Tenth Sunday after Trinity John 6:24-35 Exodus 16:2-4; 9-15
So, the Olympic Games 2024 are in full swing. If we watched some of it on TV, we have seen some wonderful athletics and happy medal winners, but also the near misses and disappointments. For those who love to watch sport in this way, it is a great time and those who don’t like it, well, they can just try to ignore it… I am reminded, though, of a particular quote, that says, ‘Give them bread and games’, as a reference to the notion that that is all that people want to keep them happy. It comes from a fuller quote, attributed to the Roman poet Juvenal, in his 10th Satire, of about 100AD. This quote says, ‘Give them bread and circuses and they will never revolt.’ It describes the way that the Roman government began to provide free food and entertainment, in order to keep them happy, after the Roman Republic ended and the Roman Empire began. It was all free and the scheme was based on the idea that bread and circuses were the only remaining interests of the people.
If the Olympics and games in general are not the real topic of today’s readings, bread is a feature in those readings: God’s provision of manna in the wilderness, in Exodus 16, and Jesus talking about food that truly satisfies in John 6. In both accounts, there is a hidden meaning to explore.
After their Exodus, the people who had been led out of slavery in Egypt had begun to grumble at the lack of the food they had in the past. They seemed to have forgotten their time as slaves in Egypt, and were concerned with their stomachs, craving for the food they had before. Their complaint against Moses and Aaron reached the Lord too, and he turned things around by sending them a new kind of bread, ‘manna’ which means ‘what is it?’. This was bread from heaven that was found as a layer on the ground each morning, like dew. There was always enough for all.
In John’s Gospel, too, there is mention of ‘bread from heaven’, when Jesus talks about the bread that the people were looking for since he fed the five thousand from five loaves of bread and two fish. He tells them not to work for the food that perishes, but for the food that endures for eternal life, which the Son of Man will give them. In both accounts, then, we find that what people are looking for is feeding; but is it the food that truly satisfies? We know that we don’t live by bread alone, as Jesus has said, ‘but by every word that comes from the mouth of God’ (Matthew 4:4).
Today, with the Olympic Games, we are reminded of that other item in the earlier quote: ‘circuses’ or ‘games’; in other words: entertainment in sport. At that level of sport, the stakes are high. Athletes compete to the best of their ability and after a long time of training. Their aim is of course to earn the gold medal, the pinnacle of their success. But only one in each item can be crowned with it.

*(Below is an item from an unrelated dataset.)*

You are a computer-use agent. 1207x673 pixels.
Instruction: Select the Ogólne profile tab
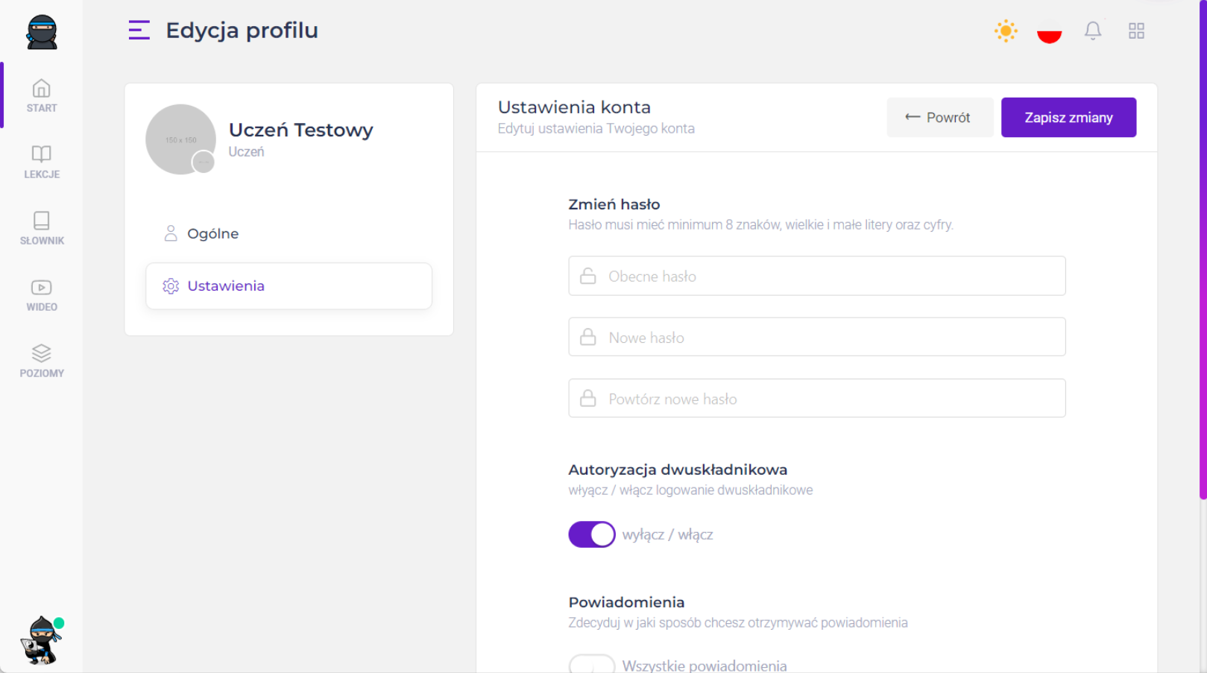tap(213, 234)
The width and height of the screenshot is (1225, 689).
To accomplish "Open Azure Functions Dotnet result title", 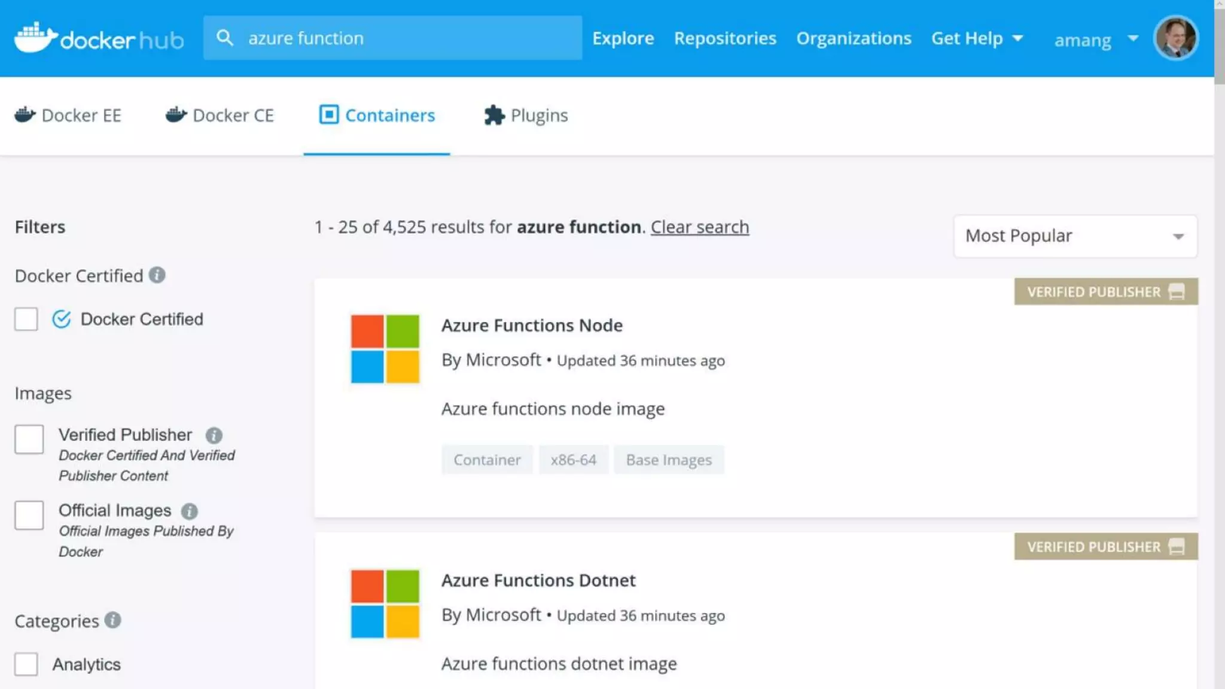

So what about the hidden meaning in the biblical accounts and references to ‘bread from heaven’ and the things that satisfy? Well, if it is physical hunger that needs to be satisfied, then, surely, physical food is necessary. For food – and bread is a generic reference to it – is what our bodies need to survive and remain healthy. But there is another kind of hunger, a spiritual one, that every person is in need of having satisfied, and that can only be fulfilled by God himself. A loaf of bread will feed us physically for a day; but God’s Spirit feeds us for ever. Our need for forgiveness, for love, for belonging, for comfort and for peace: they are satisfied by God alone. He does that through Jesus, his Son, whose work of reconciliation on our behalf has set us truly free, and allows us to enjoy life for ever. God’s provision is as generous as it is complete: bread to feed the body (as we see in Exodus) and bread to feed the soul (as found in Jesus). We need the former, sure, but we most certainly also need the latter, to truly satisfy and give us peace in our soul. And the Olympics? O well, we may enjoy them for a time, but our true and lasting crown comes from God. Amen.